● Activity:
Every line containing the word "more" is to be copied from the data below.

(Dataset items)
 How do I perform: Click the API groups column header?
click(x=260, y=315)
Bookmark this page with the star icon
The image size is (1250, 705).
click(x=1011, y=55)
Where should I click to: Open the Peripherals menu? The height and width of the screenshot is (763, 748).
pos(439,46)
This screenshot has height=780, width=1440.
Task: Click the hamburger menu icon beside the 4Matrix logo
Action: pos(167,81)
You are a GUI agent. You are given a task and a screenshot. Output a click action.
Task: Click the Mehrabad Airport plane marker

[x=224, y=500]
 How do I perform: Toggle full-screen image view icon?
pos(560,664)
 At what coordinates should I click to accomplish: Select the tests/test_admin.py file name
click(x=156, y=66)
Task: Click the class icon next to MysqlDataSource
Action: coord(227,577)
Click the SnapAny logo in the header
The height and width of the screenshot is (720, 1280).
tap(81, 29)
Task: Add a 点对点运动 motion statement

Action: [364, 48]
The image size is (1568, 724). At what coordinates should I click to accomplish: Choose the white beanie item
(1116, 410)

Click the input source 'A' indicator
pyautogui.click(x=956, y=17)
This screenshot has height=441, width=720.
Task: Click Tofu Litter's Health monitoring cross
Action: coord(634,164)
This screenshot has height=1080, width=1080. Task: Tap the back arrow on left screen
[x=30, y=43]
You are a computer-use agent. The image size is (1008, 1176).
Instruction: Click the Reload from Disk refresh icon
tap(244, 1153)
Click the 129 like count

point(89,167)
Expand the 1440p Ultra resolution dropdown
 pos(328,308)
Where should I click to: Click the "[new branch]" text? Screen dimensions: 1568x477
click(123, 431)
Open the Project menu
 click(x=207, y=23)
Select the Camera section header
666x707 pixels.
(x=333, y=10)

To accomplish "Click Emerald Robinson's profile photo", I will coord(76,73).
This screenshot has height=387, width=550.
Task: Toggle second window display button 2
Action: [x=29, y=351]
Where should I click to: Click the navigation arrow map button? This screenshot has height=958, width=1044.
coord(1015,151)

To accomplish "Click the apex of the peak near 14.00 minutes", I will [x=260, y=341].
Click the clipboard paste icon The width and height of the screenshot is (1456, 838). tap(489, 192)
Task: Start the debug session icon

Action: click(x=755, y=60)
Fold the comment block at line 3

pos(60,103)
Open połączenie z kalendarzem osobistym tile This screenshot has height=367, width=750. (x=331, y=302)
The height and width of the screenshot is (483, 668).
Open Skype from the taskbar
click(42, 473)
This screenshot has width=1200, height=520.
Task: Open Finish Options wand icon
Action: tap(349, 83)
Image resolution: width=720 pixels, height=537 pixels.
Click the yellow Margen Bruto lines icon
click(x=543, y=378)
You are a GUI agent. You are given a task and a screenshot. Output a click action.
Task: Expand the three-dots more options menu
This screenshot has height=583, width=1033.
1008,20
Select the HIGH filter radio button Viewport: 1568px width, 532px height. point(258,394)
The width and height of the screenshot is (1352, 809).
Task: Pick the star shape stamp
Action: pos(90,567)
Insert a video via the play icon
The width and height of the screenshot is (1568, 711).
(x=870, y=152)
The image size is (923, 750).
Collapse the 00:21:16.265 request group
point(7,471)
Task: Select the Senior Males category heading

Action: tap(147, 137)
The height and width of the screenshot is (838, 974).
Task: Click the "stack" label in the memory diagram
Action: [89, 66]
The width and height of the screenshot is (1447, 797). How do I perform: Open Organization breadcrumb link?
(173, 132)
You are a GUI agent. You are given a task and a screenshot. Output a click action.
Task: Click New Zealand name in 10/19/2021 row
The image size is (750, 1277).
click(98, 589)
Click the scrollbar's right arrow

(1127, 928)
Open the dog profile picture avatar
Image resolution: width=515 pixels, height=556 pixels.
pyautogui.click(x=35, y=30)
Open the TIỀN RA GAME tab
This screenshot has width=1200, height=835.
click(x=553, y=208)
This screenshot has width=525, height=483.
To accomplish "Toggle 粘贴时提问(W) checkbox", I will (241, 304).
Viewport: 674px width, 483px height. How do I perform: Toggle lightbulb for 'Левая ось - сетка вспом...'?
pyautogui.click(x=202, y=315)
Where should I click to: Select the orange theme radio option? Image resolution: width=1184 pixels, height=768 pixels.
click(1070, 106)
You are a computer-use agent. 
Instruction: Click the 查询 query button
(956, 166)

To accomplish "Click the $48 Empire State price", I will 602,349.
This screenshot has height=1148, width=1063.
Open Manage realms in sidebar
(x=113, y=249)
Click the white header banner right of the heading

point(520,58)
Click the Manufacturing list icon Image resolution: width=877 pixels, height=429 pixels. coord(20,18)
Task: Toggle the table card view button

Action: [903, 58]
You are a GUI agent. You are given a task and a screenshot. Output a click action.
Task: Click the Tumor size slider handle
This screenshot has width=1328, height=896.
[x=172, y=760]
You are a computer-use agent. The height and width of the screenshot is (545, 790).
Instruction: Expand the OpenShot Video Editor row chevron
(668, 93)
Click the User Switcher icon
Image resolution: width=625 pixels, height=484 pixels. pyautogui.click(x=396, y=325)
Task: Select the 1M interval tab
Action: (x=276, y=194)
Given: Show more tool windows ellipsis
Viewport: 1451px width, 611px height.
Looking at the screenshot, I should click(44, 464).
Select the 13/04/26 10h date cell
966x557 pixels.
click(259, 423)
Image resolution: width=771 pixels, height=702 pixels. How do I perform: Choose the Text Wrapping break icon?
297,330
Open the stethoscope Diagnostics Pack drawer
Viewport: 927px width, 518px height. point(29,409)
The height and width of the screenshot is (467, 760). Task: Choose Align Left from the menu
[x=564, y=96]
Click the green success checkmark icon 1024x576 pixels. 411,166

● Reply to the task:
Task: Expand the three-dots more options menu
Given: Show more tool windows ellipsis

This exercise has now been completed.